Functional and anatomical hepatocyte diversity

In the classic description of the liver lobule (Fig. 1A), hepatocytes reside in three zones defined according to their location along the porto-central axis, and carry out different metabolic functions.18 Zone 1 (periportal) hepatocytes carry out functions such as oxidative energy metabolism, beta-oxidation, AA catabolism, ureagenesis from AAs, gluconeogenesis, as well as bile acid and bilirubin excretion; while glycolysis, liponeogenesis, ureagenesis from ammonia, and biotransformation are primarily performed by zone 3 (pericentral) hepatocytes. This setup creates a functional “division of labour” so that different hepatocytes specialise in different tasks. Additionally, an even finer understanding of the many differences in gene expression among hepatocytes based on their position in the lobule has recently been revealed through experiments involving spatial sorting of mouse liver cells,19 single-cell RNA sequencing combined with virtual positioning of the captured hepatocytes,20 and spatial transcriptomics.21,22 Human hepatocytes and other liver cell types have also been examined by single-cell RNA sequencing and spatial proteomics, revealing their zonal heterogeneity.23,24 Zonal reprogramming observed by spatial transcriptomics22 and molecular cartography25 combined with perturbation of WNT/β-catenin signalling further indicate that metabolic zonation is dynamic and requires active activation and repression of metabolic gene expression. More work is needed to dissect the interplay of gene regulatory networks driving this complex process.

Fig. 1.

Fig. 1

Homeostasis.

(A) Schematic showing a section of the liver lobule from the portal triad to the central vein, with the different cell types as listed in the legend. Hepatocytes residing in the three zones along this axis retain diverse metabolic functions (examples listed). The prevailing view is that hepatocytes proliferate similarly. (B) A recent additional observation was that zone 2 hepatocytes with the least metabolic functions proliferate more during homeostasis. However, zone 1 hepatocytes possibly derived from bile ducts, hepatocytes expressing high levels of telomerase, and pericentral hepatocytes expressing Axin2 have also been reported to drive hepatocyte renewal during homeostasis. Schematic showing the subpopulations of hepatocytes reported to fuel hepatocyte regeneration during homeostasis.
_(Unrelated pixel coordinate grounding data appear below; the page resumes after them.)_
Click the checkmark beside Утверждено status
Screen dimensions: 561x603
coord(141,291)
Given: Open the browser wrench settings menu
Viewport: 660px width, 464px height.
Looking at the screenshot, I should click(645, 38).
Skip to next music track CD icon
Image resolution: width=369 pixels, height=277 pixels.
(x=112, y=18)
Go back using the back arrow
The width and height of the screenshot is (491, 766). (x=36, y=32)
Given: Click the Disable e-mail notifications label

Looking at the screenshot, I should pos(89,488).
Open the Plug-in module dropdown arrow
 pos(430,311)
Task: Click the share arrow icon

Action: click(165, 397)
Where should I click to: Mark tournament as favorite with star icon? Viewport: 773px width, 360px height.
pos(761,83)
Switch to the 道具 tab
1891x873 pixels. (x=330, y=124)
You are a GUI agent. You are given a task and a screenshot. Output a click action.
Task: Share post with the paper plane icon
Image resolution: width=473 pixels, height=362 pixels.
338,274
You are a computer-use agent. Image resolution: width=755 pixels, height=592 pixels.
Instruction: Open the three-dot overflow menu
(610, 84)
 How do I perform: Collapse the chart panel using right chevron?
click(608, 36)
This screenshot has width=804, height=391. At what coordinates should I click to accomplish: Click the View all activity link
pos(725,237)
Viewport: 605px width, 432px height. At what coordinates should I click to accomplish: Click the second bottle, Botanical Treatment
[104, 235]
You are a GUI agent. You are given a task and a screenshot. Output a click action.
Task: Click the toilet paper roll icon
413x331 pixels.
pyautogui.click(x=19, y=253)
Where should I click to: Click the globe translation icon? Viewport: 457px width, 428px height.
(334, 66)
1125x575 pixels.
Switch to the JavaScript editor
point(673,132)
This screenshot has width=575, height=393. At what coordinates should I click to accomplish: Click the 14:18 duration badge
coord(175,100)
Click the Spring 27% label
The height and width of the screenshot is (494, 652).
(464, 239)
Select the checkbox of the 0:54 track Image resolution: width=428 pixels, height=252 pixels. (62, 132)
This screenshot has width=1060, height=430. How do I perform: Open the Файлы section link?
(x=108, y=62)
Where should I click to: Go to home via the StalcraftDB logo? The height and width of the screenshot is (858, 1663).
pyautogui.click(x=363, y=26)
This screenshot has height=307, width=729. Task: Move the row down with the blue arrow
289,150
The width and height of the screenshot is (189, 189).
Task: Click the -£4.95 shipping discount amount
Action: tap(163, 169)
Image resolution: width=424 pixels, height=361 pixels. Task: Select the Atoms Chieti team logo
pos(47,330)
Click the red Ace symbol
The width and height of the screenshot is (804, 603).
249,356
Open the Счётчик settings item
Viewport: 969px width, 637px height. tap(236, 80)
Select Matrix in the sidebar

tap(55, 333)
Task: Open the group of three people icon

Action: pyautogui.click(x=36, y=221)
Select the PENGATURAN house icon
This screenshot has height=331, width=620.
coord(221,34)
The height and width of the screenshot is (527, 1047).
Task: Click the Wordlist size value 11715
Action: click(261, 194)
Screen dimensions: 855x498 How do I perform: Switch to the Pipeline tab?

Different metabolic tasks are assigned to hepatocytes based on the spatial needs and the local environment along the hepatic assembly line. In addition, temporal entrainment of metabolic gene expression adds another dimension to the complexity and diversity of hepatocyte identities.26 Spatial zonation principles (reviewed in detail by Ben-Moshe et al.27) include production-line patterns to enable complementary tasks (e.g. neutral bile acid biosynthesis cascade), or spatial segregation of opposing metabolic tasks (e.g. glucose metabolism). In addition, temporal control of metabolic gene expression aligns the availability of metabolic enzymes with their need during diurnal fasting and feeding cycles. Defined spatiotemporal compartmentalisation of metabolic processes, often by strict regulation of key rate-limiting enzymes, enables the liver to assign tasks to the right lobular zone and at the time when they are needed.26 Although hepatocytes may look alike and appear similar, numerous functional and expression profiling studies have revealed their functional and anatomical diversity; this diversity of hepatocytes is a critical prerequisite for maintaining liver function (reviewed in9).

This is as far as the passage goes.